Tu es magnifique, seigneur Don Juan ; mais je serai encore plus généreuse que toi…

Je ne veux pas que tu me donnes, je veux que tu me rendes.

DON JUAN.

Si j’étais roi, voilà un baiser qui me coûterait une province.

CROLINA.

Mais, comme tu n’es que comte, je me contenterai d’un de tes châteaux. Combien en as-tu ?

DON MANUEL.

Il n’en sait pas le nombre.

DON JUAN.

Non ; seulement, ils sont à moi comme les Espagnes sont à l’infant.

CAROLINA.

C’est égal, je te prête dessus.

L’infant deviendra roi.

DON JUAN, l’embrassant.

C’est chose dite, j’emprunte.

DON CHRISTOVAL.

Tu oublies que la moitié des biens que tu engages appartiennent à Don Josès.

DON JUAN, négligemment.

Qu’est-ce que Don Josès ?

DON MANUEL.

Mais ton frère aîné, ce me semble.

DON JUAN.

Ah ! Oui.
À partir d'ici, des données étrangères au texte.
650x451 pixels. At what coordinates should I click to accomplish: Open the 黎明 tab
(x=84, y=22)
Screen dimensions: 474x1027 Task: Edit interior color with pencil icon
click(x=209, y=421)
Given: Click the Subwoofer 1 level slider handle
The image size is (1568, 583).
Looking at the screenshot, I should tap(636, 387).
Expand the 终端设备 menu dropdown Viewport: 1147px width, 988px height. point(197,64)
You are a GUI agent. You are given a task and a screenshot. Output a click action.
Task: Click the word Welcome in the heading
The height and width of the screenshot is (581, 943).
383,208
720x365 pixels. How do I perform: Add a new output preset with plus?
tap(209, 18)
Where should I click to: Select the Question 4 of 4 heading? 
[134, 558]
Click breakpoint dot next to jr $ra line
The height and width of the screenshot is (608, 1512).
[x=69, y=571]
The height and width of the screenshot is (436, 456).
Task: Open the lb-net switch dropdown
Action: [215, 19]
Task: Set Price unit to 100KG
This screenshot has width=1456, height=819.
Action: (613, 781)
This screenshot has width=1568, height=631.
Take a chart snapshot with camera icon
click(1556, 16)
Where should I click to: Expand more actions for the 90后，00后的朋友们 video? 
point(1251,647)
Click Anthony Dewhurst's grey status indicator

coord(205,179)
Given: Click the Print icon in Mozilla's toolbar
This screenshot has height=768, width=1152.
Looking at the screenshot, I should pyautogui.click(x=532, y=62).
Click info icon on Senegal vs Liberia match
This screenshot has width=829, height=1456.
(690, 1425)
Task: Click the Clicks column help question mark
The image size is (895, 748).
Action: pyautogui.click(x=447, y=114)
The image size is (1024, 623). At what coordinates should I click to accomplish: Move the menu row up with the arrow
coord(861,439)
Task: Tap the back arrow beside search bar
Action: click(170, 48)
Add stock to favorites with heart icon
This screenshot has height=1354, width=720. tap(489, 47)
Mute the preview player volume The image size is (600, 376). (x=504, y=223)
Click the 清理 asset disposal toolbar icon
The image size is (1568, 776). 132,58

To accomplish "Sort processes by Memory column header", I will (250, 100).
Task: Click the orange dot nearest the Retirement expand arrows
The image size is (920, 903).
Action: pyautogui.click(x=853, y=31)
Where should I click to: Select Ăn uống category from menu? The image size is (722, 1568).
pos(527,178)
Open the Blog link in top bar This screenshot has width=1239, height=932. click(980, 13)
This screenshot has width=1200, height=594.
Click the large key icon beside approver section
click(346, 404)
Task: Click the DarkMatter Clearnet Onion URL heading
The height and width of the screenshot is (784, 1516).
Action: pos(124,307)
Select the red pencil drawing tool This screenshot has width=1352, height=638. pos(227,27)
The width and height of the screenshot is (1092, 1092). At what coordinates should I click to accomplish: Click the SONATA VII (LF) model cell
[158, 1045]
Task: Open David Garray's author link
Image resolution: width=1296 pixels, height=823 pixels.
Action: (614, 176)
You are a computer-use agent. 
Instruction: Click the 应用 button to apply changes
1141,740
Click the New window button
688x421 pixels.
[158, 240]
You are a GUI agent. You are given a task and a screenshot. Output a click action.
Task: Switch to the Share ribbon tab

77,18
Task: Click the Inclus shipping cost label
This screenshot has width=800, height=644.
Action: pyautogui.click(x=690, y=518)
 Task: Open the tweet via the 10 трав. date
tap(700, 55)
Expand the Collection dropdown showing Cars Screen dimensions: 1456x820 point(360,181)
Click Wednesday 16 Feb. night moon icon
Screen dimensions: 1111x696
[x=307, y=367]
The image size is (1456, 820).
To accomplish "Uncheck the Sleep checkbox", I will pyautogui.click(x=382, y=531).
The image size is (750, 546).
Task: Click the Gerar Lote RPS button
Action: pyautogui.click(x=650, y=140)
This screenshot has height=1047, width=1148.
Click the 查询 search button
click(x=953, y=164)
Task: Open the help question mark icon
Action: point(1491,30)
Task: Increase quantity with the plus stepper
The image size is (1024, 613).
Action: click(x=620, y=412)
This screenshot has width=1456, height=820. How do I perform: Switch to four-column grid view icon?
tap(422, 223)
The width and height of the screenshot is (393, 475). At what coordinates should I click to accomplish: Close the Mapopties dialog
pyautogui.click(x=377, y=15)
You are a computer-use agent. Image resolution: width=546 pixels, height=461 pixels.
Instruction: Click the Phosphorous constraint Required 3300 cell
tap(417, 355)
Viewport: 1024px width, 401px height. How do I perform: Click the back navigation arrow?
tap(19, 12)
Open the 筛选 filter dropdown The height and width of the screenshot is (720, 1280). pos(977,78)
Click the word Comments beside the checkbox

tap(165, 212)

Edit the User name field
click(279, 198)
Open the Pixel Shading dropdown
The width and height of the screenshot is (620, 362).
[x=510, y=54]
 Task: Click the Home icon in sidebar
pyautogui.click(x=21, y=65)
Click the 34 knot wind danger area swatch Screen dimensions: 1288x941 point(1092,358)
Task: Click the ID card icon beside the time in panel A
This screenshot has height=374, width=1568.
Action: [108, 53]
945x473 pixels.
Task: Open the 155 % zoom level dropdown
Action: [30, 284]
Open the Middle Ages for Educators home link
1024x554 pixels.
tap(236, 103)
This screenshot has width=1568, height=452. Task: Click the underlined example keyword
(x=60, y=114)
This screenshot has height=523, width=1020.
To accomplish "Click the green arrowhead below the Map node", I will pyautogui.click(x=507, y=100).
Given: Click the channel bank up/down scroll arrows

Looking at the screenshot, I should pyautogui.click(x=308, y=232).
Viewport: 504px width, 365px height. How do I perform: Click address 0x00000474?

Eh bien, si j’ai un conseil d’ami à lui donner, à ce frère, c’est de trouve un juif qui lui achète son droit d’aînesse pour un plat de lentilles ; le juif sera volé.

JUANA.

Mais il est donc décidé à vivre toujours, le vieux comte ?

DON JUAN.

Tiens, ne m’en parle pas, Juana ; tu as peut-être entendu dire qu’il y a un Père éternel au ciel, n’est-ce pas ? Eh bien, je crois, Dieu me pardonne ! qu’il est descendu sur la terre. UN DOMESTIQUE,, levant la portière de la chambre à gauche du spectateur.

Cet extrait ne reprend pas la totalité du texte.